The Lutz/Monani team found that if the rescue allele's expression is induced at post-natal day 4 (P4 – when SMA onset is readily apparent), the mice almost fully recover: By P17, they can right themselves better and are significantly larger than mice in which the rescue allele is not activated, express SMN levels that are 60-70% that of wild-type mice, and have considerably improved neuromuscular junctions.
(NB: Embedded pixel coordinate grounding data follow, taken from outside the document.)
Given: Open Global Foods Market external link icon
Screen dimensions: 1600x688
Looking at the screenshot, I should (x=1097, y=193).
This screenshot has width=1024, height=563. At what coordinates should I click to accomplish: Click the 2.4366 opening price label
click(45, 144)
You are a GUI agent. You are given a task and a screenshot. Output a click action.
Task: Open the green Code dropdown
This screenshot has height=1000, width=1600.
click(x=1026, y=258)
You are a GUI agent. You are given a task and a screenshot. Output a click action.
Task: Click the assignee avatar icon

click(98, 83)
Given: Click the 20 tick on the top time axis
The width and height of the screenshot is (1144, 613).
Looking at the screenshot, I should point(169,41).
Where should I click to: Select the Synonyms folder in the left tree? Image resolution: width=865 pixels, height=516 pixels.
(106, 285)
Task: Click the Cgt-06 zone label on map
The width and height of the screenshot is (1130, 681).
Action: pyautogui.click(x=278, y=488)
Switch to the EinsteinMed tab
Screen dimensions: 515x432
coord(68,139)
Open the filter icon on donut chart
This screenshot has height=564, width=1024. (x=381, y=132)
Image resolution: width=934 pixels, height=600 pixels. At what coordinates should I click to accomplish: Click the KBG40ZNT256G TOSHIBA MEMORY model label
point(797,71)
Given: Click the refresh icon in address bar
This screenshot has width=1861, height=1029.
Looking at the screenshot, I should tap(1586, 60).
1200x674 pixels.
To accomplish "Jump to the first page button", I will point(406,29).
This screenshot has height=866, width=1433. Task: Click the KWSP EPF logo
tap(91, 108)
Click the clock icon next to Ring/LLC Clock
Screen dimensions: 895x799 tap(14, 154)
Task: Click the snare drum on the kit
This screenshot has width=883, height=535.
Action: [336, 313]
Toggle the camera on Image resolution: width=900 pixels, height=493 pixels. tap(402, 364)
Approximately 75% of them survive to P28, and approximately 50% survive to at least P300. In contrast, controls – either mice in which the rescue allele is not induced or SMAΔ7 mice – do not live beyond P19. By P50-70, except for being smaller than normal, the survivors are indistinguishable from wild-type controls, do not exhibit any vascular necrosis of the extremities, perform as well as wild-type controls in grip strength, rotarod, and open field assays, exhibit no spinal motor neuron loss, and have normal muscle morphology and neuromuscular junctions.
The later the rescue allele's expression is induced, the less therapeutic are the effects: by P10, inducing SMN expression has no benefit. Although similar amounts of SMA protein are produced whether the rescue allele is activated at P4, P6, P8 or P10, the SMA symptoms are ameliorated at the earlier ages only, highlighting the importance of early intervention.
In summary, the Lutz/Monani team demonstrated that restoring SMN production can post-symptomatically reverse SMA in mice. Restoring SMN production in later disease stages is also therapeutic but not nearly as much as when restored early in the disease process. The team's results corroborate previous observations that severe SMN deficiency does not irreversibly damage motor neurons until later SMA stages. Most importantly, they suggest a possible therapy for treating human SMA, even after symptoms become apparent.
The findings by both the MacKenzie/Farooq and the Lutz/Monani teams are encouraging signs that, finally, therapies for SMA are in sight.